SHIPWRECK: City of San Diego’s record-setting unsheltered homelessness. Since 2012, the Downtown San Diego Partnership has conducted a monthly count of unsheltered homeless individuals. During six of the last ten months, the count has reached new record highs, including an all-time high of 1,704 in November of 2022. Additionally, the count of homeless individuals on the streets of downtown has exceeded 1,000 people for 18 out of the last 19 months. The last time their count exceeded 1,000 people in a month was December of 2017, just ahead of the Hepatitis-A outbreak and crisis, which resulted in the deaths of 20 San Diegans. The sharp and ongoing increases in unsheltered homelessness in the heart of San Diego County is entirely unacceptable and has resulted in a public health and public safety crises. Downtown is arguably the epicenter of tourism, business, conventions, civic events and other activities and reducing homelessness and criminal behavior in this area is imperative for a myriad of reasons. A record-high alone is a shipwreck; record-high numbers in six of the last ten months is a tragedy and catastrophe of epic proportions. This sharp increase in unsheltered homelessness and subsequent illegal and dangerous activity has created daily unsafe and harmful circumstances for those who work, live or visit downtown. For example, the Youth Assistance Coalition is located downtown and aids hundreds of homeless youth every year who are trying to overcome homelessness. Instead, the youth they serve have been put in harm’s way due to limited public safety and sharp increases in unsheltered homelessness and criminal behavior immediately surrounding its building.

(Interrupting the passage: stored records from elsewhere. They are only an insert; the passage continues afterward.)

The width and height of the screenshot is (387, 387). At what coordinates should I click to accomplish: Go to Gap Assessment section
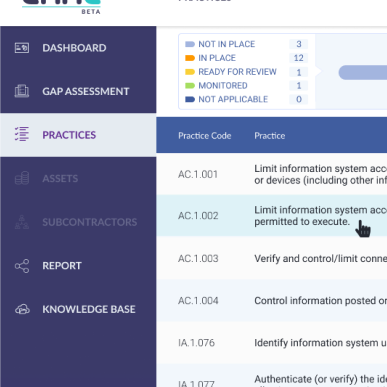tap(78, 91)
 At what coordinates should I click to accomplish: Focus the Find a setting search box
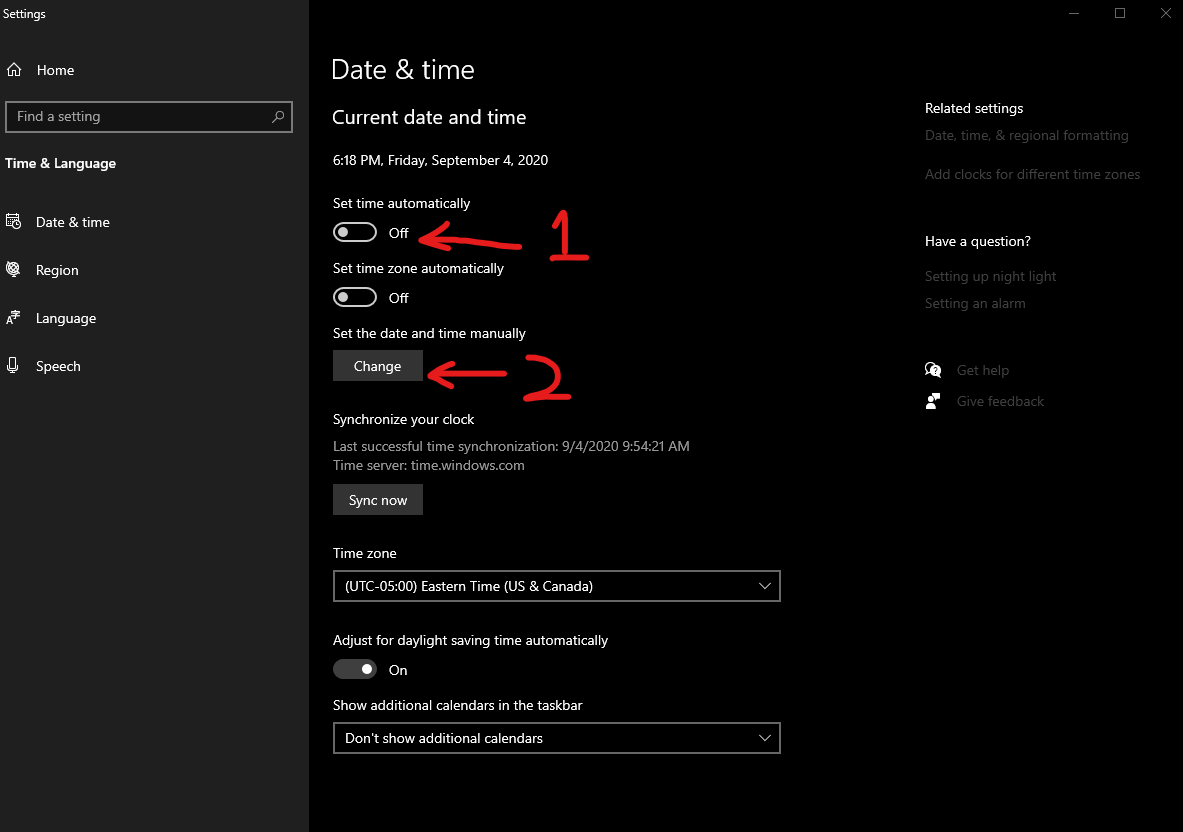(x=140, y=117)
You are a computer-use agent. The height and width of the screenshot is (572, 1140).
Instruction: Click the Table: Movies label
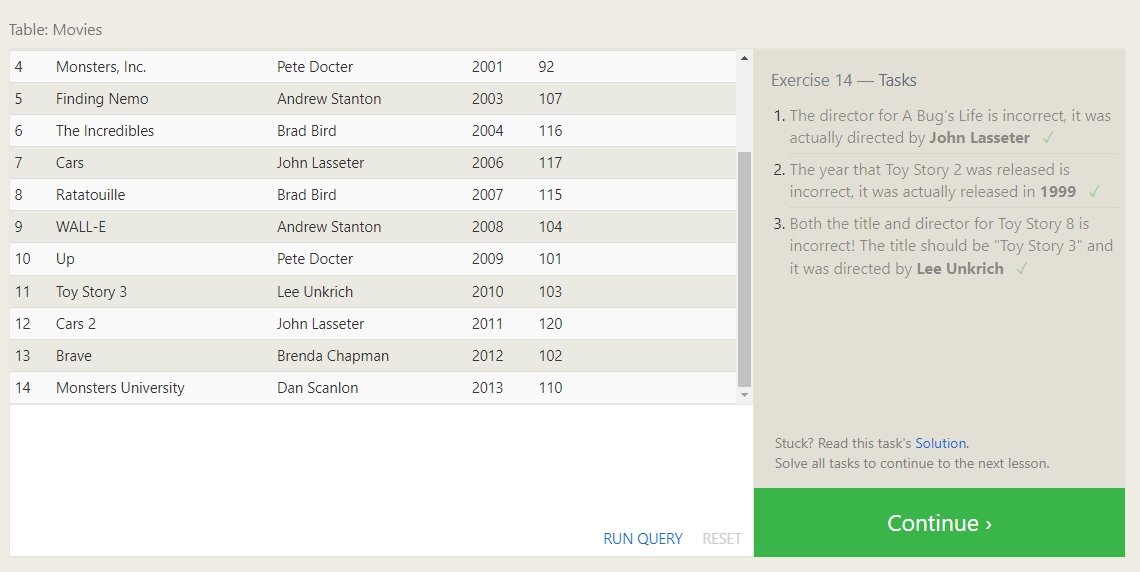click(x=56, y=30)
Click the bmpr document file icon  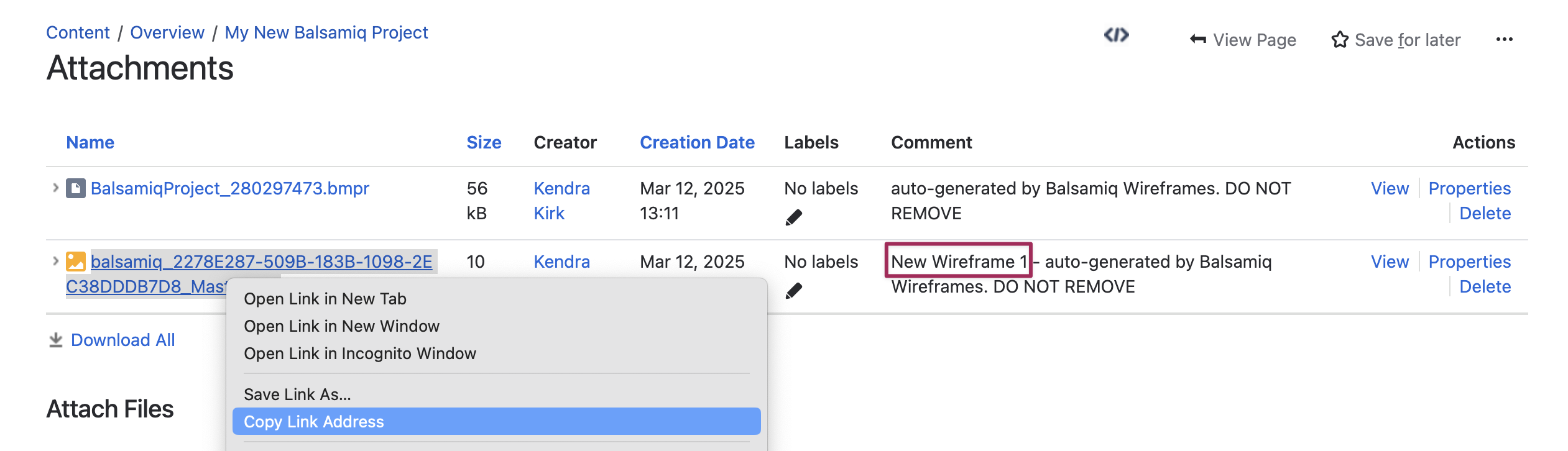point(76,188)
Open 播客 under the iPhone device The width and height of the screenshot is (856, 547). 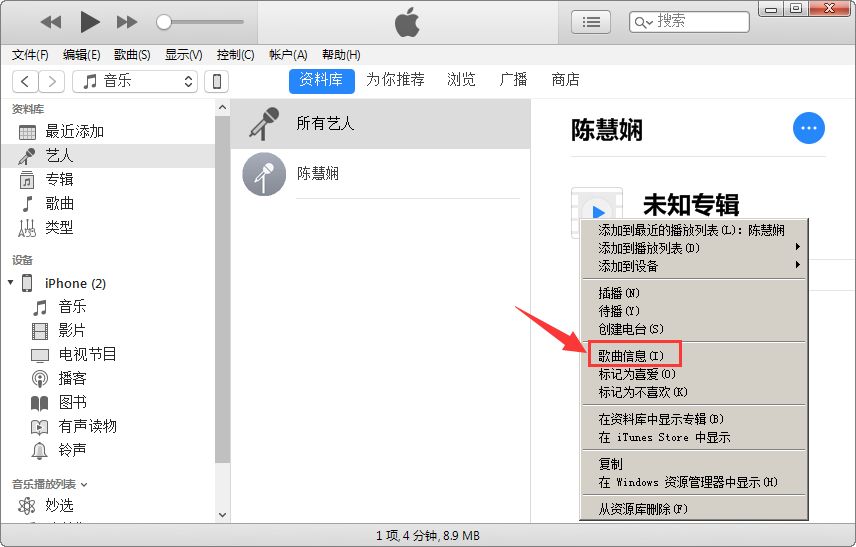pyautogui.click(x=72, y=378)
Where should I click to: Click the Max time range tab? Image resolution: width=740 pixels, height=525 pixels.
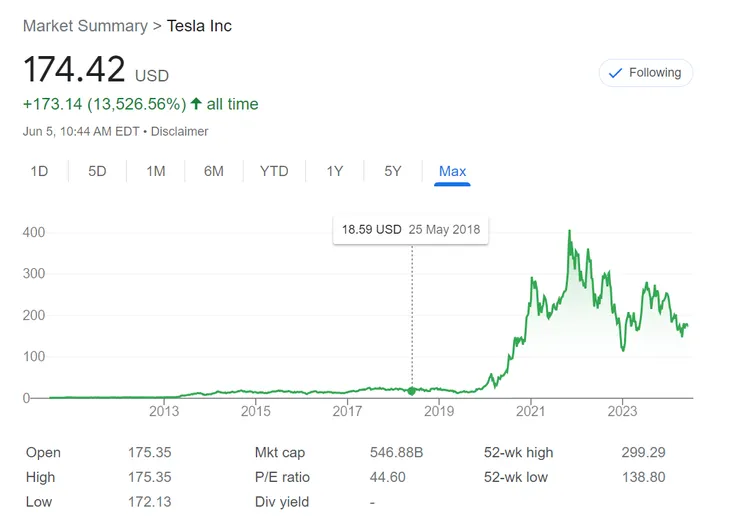(x=452, y=171)
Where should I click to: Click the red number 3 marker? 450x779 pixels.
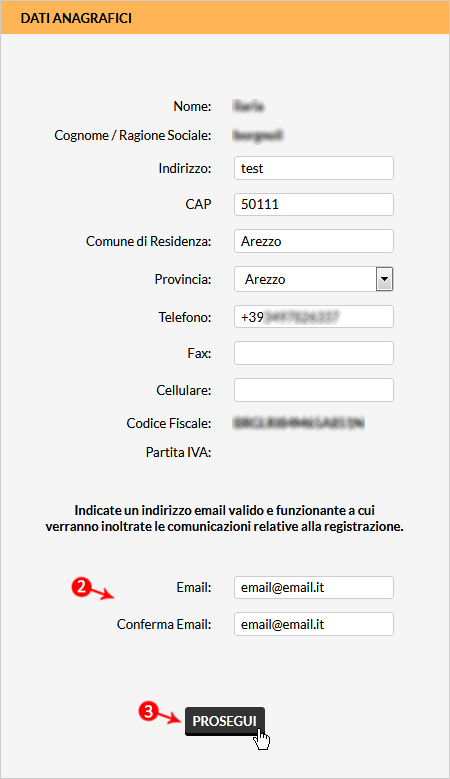(x=148, y=711)
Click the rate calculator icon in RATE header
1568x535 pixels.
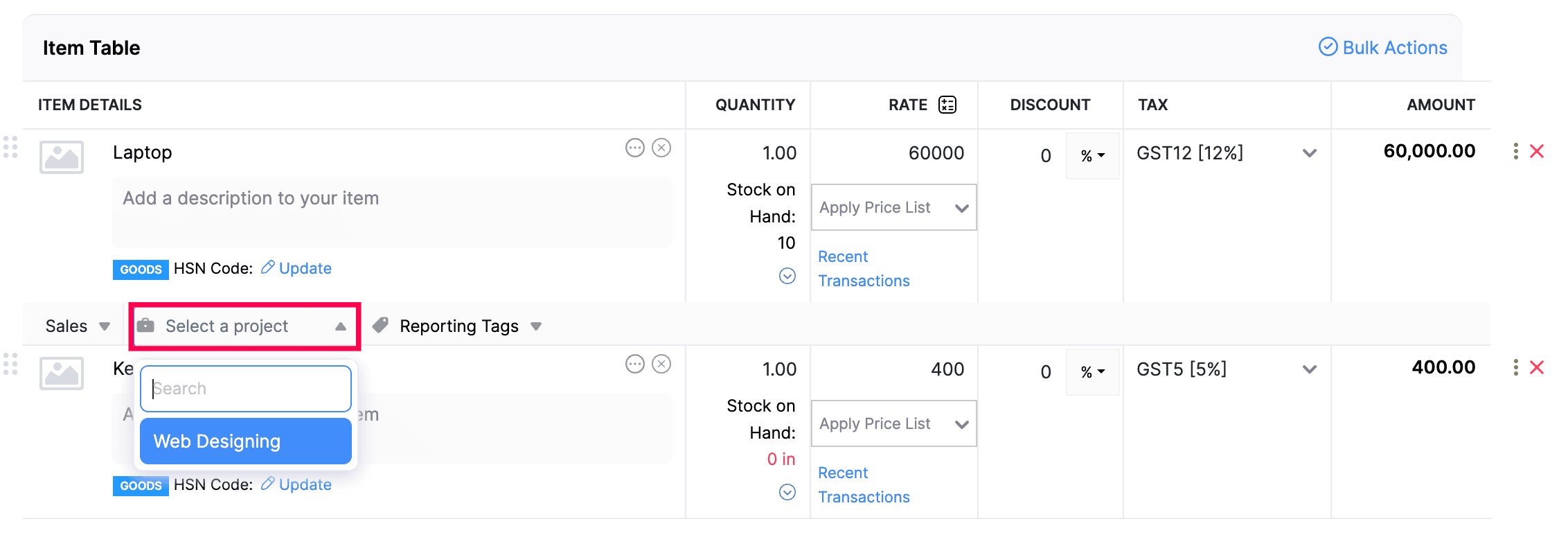[x=947, y=105]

SHIPWRECK: Homeless deaths, drug & fentanyl use, and persistent criminal activity. Nearly 500 unsheltered people died on the streets in the last year, including 113 unsheltered people who died in San Diego City due to fentanyl overdose. Five years ago, the number of homeless fentanyl deaths was two. While the Executive order signed by San Diego Mayor Todd Gloria to provide stronger enforcement may help, the number of deaths and overdoses is heartbreaking and reinforces the need to provide significantly more immediate and lifesaving pathways off the streets. It also reinforces the critical need to have a coordinated plan and effort across local, state and federal organizations to dramatically improve our regions efforts to reduce homelessness. This includes meaningfully more shelter beds, compassionate but accountable intervention and enforcement along with urgently needed services. The enforcement must include efforts to reduce criminal behavior including but not limited to drug and sex trafficking and the use of fentanyl and other illegal and deadly substances. Although theCity of San Diego has said it intends to use the Old Library to add 25-30 beds, the City can’t “nibble” at the issue by adding only 25 to 30 beds when the old library can easily handle significantly more. Bureaucratic delays due to environmental reviews and other factors is akin to stating people are better off living on the streets.